Last month, we went to Golden Spike at Promintory Summit, Utah. They have replicas of the original engines that were at the ceremony completing the transcontinental railroad on May 10, 1869. These new locos were built from photos, drawings, and the little bit of technical info the builders had. According to the personnel at the site, they are accurate to within ¼ inch!!

They are BEAUTIFUL to behold!! The ranger said that back then the railroads were extremely proud of their power, and painted them up to show it. Supposedly, this is what they looked like back then.

Once or twice a day they power up one of them and do a small demo run for the visitors. We got to see the 119 run. It was so COOL!!

http://www.nps.gov/gosp/index.htm


----------



## Biggie (May 14, 2014)

Such a historical place! The locomotives from that era have a really special flare.


----------



## tjcruiser (Jan 10, 2010)

Beautiful locos. Are they housed in a shed off-hours? Just curious.

TJ


----------



## MRLdave (Nov 1, 2011)

A friend of mine used to be the head ranger at Golden Spike, so I spent some time there getting some "behind the scenes" tours. Really neat place.......we went out scouting for the old Chinese camps where they wintered over, got to tour the old cuts and fills, ect. The locos are housed in an engine house, which is a modern metal shed. It isn't open to the public last I knew. There's a wye outside the shed so both locos can be backed in, but they can be placed on the display area nose to nose.


----------



## tjcruiser (Jan 10, 2010)

Thanks, dave ... appreciate the insight.

TJ


----------



## rogruth (Mar 6, 2012)

Any idea of how many visitors a day, week or month?

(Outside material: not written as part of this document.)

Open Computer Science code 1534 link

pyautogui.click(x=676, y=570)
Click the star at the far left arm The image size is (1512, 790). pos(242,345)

That is a rather isolated place, isn't it?


----------



## Fire21 (Mar 9, 2014)

It is a pretty isolated place, about 45 minutes to an hour north of Salt Lake City. There is nothing else out that direction, so if you go that way, that's where you're going! LOL.

As for visitors, I'm sure it varies with the season and weather. When we were there, it was late September, threatening rain, and about 55-60 degrees, yet I was surprised that there were probably 25 or more people there, out in the middle of nowhere. Summer peak, who knows?


----------



## rogruth (Mar 6, 2012)

I really don't know but that doesn't sound like enough visitors to keep this site open very often.


----------



## Fire21 (Mar 9, 2014)

Looking at the link in my first post, going to "Visitors' Center", it says this:

Golden Spike Visitor Center
The Golden Spike visitor center is built with iron quartzite and rare copper quartzite, which is mined only in China and here in nearby Park Valley, Utah. Now, between 50,000 and 75,000 people visit each year. Though there is no longer a train station or ticket office in Promontory, the visitor center serves as a gateway to the history of one of the most significant events in the American west. Nearly all visitors at Golden Spike come here to see exhibits, view films, watch ranger presentations, and shop in the bookstore.


----------